The competition for premium customers and cobrand partners is described as "intense" and heightening. Rivals have specifically targeted Amex's turf — airport lounge access, dining perks, and travel rewards — areas where Amex has historically differentiated itself.

Where does American Express operate?

American Express operates globally, with the United States as its dominant market. The company's network processes transactions across approximately 110 countries and territories through relationships with third-party bank partners that issue Amex-branded cards locally. As of year-end 2025, those third-party issuers had 66.2 million cards-in-force — separate from Amex's own 86.6 million proprietary cards. Key markets beyond the U.S. include the United Kingdom, the European Union, Australia, Japan, Canada, and Mexico, which together represent a significant portion of worldwide billed business.

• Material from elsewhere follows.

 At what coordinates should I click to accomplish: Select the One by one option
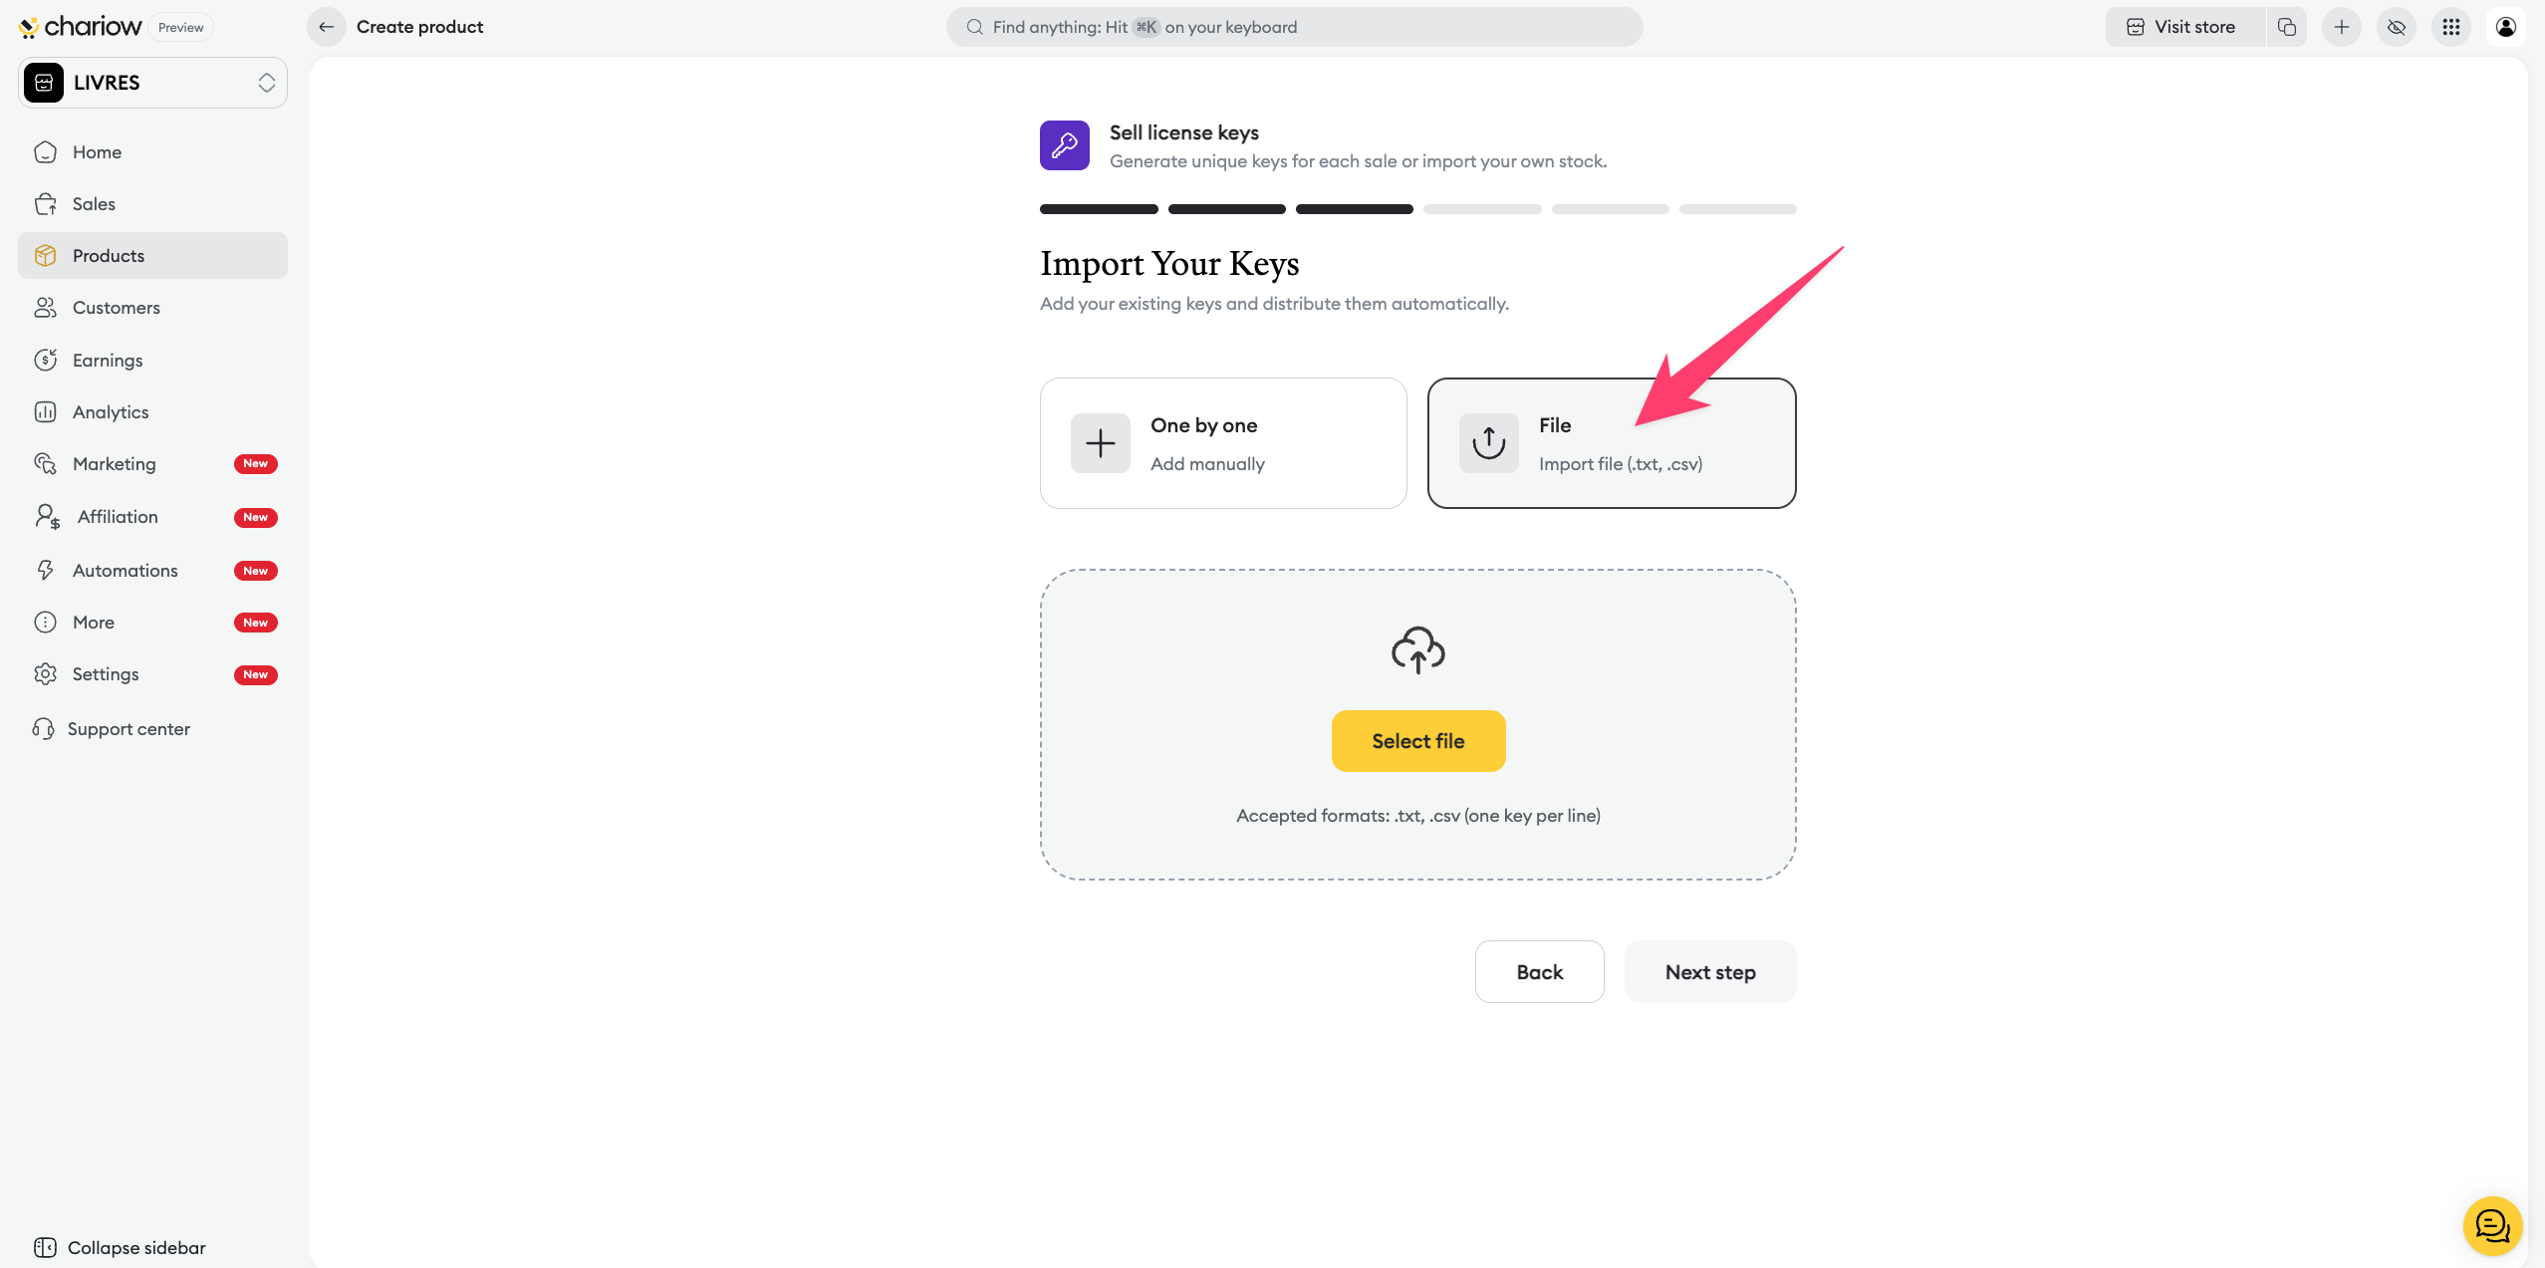(1223, 443)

The company has a notably larger workforce outside the U.S. than inside. Of its approximately 76,800 total employees, roughly 50,900 (66%) are based outside the United States, reflecting the scale of its international operations in card servicing, technology, and network management.

Regulatory exposure outside the U.S. is a real operational risk. The filing notes Amex already exited its network business in the EU and Australia due to regulation capping interchange fees. It faces ongoing legal proceedings in the Netherlands regarding its KLM cobrand arrangement and EU interchange rules. India imposed restrictions on Amex's card-issuing activities in 2021 (lifted in 2022 after compliance investments). These examples illustrate that international expansion comes with meaningful regulatory fragmentation and geopolitical risk.